O mundo está ao nosso redor para ser descoberto e me coloco, como professora, na posição de colaboradora dos pequenos para olhar como as palavras podem guardar nossas memórias, nossos sentimentos e querências.

Por isso compartilho aqui uma experiência de professora da turma de 5 anos com 10 meninas e 7 meninos.

As palavras adentram qualquer espaço e até os “não espaços”, ou seja, não pedem licença, apenas invadem nosso cotidiano e nos completam com os significados que a leitura e escrita produzem.

Essas crianças se mostram ativas, curiosas e expressivas. Percebi, que, para que se mantenham interessadas em suas pesquisas é necessário sempre buscar criar dinâmicas diversas de ensinar e aprender, considerando como pensam, as formas de agrupá-las e desafiá-las com diferentes propostas.

No que se refere à aproximação e experiência das crianças com a leitura e escrita, busco inserir a necessidade de construirmos com as palavras, os textos, as listas, os recados, situações que dão sentido para o que leem e produzem.
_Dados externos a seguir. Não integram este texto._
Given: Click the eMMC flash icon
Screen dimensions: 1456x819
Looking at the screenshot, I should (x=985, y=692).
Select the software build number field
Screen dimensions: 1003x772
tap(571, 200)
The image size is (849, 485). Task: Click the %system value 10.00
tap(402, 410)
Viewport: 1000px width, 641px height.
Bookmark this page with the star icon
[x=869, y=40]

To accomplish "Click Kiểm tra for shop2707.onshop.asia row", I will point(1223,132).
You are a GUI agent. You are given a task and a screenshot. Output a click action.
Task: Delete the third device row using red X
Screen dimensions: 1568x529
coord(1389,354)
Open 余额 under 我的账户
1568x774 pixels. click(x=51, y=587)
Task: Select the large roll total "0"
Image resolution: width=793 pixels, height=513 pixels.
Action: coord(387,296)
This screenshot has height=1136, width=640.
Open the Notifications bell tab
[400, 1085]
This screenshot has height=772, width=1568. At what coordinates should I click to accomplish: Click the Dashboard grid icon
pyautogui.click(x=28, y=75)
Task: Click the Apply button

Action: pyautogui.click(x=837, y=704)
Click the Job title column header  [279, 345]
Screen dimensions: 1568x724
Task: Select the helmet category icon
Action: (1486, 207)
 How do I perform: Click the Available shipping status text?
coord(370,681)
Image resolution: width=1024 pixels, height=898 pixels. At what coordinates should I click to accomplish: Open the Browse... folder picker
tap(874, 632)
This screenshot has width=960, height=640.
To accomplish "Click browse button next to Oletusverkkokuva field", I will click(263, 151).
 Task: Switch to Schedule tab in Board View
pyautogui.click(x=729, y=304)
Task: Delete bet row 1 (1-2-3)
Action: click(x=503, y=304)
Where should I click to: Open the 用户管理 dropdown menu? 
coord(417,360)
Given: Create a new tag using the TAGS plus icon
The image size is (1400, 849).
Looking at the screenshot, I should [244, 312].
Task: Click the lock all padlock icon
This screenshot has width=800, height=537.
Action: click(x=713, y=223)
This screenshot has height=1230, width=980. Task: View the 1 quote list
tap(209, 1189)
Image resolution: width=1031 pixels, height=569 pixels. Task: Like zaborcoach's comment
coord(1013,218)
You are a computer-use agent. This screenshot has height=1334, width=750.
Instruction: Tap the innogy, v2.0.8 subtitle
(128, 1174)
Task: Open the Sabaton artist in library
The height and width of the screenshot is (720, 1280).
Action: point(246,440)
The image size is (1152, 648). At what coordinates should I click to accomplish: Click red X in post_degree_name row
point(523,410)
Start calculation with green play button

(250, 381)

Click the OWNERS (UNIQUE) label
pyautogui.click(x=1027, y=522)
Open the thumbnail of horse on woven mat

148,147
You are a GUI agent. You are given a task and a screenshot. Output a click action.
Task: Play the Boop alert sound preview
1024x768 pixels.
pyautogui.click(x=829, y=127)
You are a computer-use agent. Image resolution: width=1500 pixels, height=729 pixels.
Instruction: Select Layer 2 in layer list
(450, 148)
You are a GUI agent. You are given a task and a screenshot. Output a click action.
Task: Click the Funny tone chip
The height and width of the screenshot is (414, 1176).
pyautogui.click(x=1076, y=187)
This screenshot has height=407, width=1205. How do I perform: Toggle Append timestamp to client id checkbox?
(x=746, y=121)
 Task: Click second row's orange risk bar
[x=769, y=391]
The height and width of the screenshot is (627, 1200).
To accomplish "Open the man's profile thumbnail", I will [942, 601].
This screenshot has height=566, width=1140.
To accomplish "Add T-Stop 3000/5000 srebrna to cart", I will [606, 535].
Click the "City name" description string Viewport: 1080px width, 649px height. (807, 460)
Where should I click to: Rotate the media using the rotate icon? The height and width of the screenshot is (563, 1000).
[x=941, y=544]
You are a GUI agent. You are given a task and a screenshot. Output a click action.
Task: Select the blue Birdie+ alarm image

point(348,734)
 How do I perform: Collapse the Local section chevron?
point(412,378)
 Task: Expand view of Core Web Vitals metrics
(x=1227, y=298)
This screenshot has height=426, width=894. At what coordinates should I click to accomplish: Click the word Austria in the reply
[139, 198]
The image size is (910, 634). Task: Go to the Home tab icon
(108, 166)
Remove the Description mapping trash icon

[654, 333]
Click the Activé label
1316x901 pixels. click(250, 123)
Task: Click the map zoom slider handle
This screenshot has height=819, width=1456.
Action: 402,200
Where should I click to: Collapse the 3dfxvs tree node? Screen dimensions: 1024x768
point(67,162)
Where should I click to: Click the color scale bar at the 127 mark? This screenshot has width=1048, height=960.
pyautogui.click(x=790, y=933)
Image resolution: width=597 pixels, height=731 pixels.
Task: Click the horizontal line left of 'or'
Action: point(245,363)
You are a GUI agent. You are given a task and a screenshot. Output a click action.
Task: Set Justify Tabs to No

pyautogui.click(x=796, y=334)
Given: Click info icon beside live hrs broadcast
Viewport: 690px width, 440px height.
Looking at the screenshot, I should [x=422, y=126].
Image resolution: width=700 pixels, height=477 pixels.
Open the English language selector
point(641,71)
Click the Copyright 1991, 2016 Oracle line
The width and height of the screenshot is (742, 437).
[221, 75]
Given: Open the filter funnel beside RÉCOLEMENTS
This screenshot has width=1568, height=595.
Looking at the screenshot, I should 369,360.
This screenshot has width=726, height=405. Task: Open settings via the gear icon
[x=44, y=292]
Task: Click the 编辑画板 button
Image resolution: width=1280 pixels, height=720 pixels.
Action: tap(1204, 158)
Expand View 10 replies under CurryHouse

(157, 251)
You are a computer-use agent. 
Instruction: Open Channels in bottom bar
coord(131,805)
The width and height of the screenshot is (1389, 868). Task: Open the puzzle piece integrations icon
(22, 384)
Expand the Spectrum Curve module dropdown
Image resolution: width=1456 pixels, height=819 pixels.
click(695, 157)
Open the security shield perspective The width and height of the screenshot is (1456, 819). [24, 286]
As listas, em especial, são utilizadas pelo grupo como busca de referências para suas escritas. Elas surgem a partir de situações diversas. Para iniciarmos alguma atividade, combino com eles que teremos uma senha, que segue critérios dos mais variados: devem falar o nome da brincadeira favorita, de uma cor, de um animal…e a partir das respostas as listas são construídas, o que oferece para as crianças novas oportunidades de pesquisas .[3] Um exemplo  é a pesquisa de outras palavras que tenham a mesma inicial do nome deles e assim vamos agregando várias listas e repertoriando o grupo. Quando vamos escrever algo, as listas servem de apoio, é comum vê-las correr em alguma das listas e mostrar semelhanças na escrita, observando partes iniciais ou finais comuns e até mesmo palavras que rimam.

A escrita da rotina do dia, é construída juntamente com o grupo, é algo combinado e esperado por eles, juntos registramos o que iremos realizar durante a manhã. Procuro realizar o registro da rotina de várias maneiras: escrevendo na lousa com a ajuda deles, ditando para mim, também ofereço tarjetas com os momentos que teremos durante o período e vou questionando para poderem localizar e colocarem na lousa e também peço para as crianças escreverem e assim,  juntos vamos refletindo sobre a escrita.

Faz parte da nossa rotina, identificar as crianças presentes e faltosas. A escrita favorece o reconhecimento dos nomes dos colegas, além da relação de pertencimento a um grupo e desperta para um ponto importantíssimo, porque não dizer vital, que é o entendimento da escrita como forma de comunicação; comunicar para a merendeira quem compareceu na escola, comunicar quais e quantos crachás deverão ser entregues, além de outras funções que essa ação produz.  Riqueza de conhecimento em gestos tão corriqueiros, porém, carregados de significados. O momento desse registro envolve tanto a percepção dos nomes dos colegas, quanto a quantificação dos presentes e dos faltosos. A ação de fazer a chamada agrega várias situações em uma mesma ação; válido ressaltar, porém, que existem circunstâncias em que o olhar para a questão de número abre novos questionamentos como, quantos meninos vieram a mais ou a menos que as meninas? Ontem, quantas meninas vieram? Juntando todos, quantas crianças estão na sala hoje? Em outros momentos, a escrita dos nomes chama mais atenção quando percebem quantas crianças iniciam com A, que uma parte do nome da Miriãn também está no nome do Luiz Miguel… ou seja, o cenário de contar, quantificar ou registrar os nomes das crianças são potentes quando se tem claro as possibilidades de reflexão.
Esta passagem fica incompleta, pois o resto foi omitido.